Cillian Shields | @pile_of_eggs | Girona

February 3, 2024 11:48 AM

The story of the 2023/24 La Liga season has undoubtedly been high-flying Girona FC, rubbing shoulders with Real Madrid and fighting for the title in only their fourth ever top-flight campaign. Check out our Filling the Sink new podcast on the team's successful run:

The blanc-i-vermells are clearly the best team in Catalonia this season, as demonstrated in their scintillating 2-4 December win away to FC Barcelona, and they look on course to at least secure Champions League football for next season.

Not only that, they're one of the best teams in all of Europe. At the time of publication, nobody except Bayern Munich have scored more goals than Girona have in all of the continent's top five leagues.  

All this, from a team who have the 8th lowest salary cap in the division, who have never finished higher than 10th place in the league before and have never played in European competition, and doing it in front of an average attendance of fewer than 13,000 fans each week.

As recently as 2007, Girona played in the 4th tier of Spanish football, and were last in the 5th tier in 1999. 

“Why not get excited and do something even bigger than reaching the Champions League?” Pepe Sierra, president of federation of Girona FC supporters’ clubs, is embracing every moment of this historic campaign, allowing himself to get carried away, and enjoying every minute of it.

In an interview with Catalan News, he explains that he’s been following the fortunes of his local club since 1982, and has seen Girona FC play in all of the top five tiers of Spanish football – he has seen his team at the summit of La Liga, as well as grinding it out in the regionalized Primera Catalana. “Girona has usually been a third division team during this time,” he says.

Eduard Solà, a sports journalist at Catalunya Ràdio, has also been following Girona since the 1980s, and has also watched this incredulous rise from up close. “I always joked that I’d do one year of the Champions League [with work] and then retire. Well, now it looks like that Champions League campaign could happen sooner than I thought,” he jokes in an interview with Catalan News.
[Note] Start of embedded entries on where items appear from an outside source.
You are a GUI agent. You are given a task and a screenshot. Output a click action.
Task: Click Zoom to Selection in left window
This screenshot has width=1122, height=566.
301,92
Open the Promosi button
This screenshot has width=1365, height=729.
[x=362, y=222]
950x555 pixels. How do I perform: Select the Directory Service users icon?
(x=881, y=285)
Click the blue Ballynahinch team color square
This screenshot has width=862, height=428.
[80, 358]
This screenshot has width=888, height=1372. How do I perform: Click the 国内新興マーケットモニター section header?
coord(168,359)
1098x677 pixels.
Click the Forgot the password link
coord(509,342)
“I never imagined that people from my generation would be watching games in the top division,” Solà says. “We’ve always been in the second row.”

"The 'Champions League' of the poor" 

In Catalonia, teams not competing in the top flight can regional lay in the Catalan Cup, a tournament that Girona no longer vie for but one they have for many years. “When we were in the second division, when we played in the Copa Catalunya, we said that that was ‘the Champions League of the poor teams’, and we really enjoyed going to all those different grounds playing in the cup,” Sierra says.

“Another year, I remember when we were relegated to Primera Catalana (the regionalized 5th tier of the Spanish football pyramid), our results weren’t even on teletext.”

"Other seasons we didn't get promoted, it didn't hurt as much as that day"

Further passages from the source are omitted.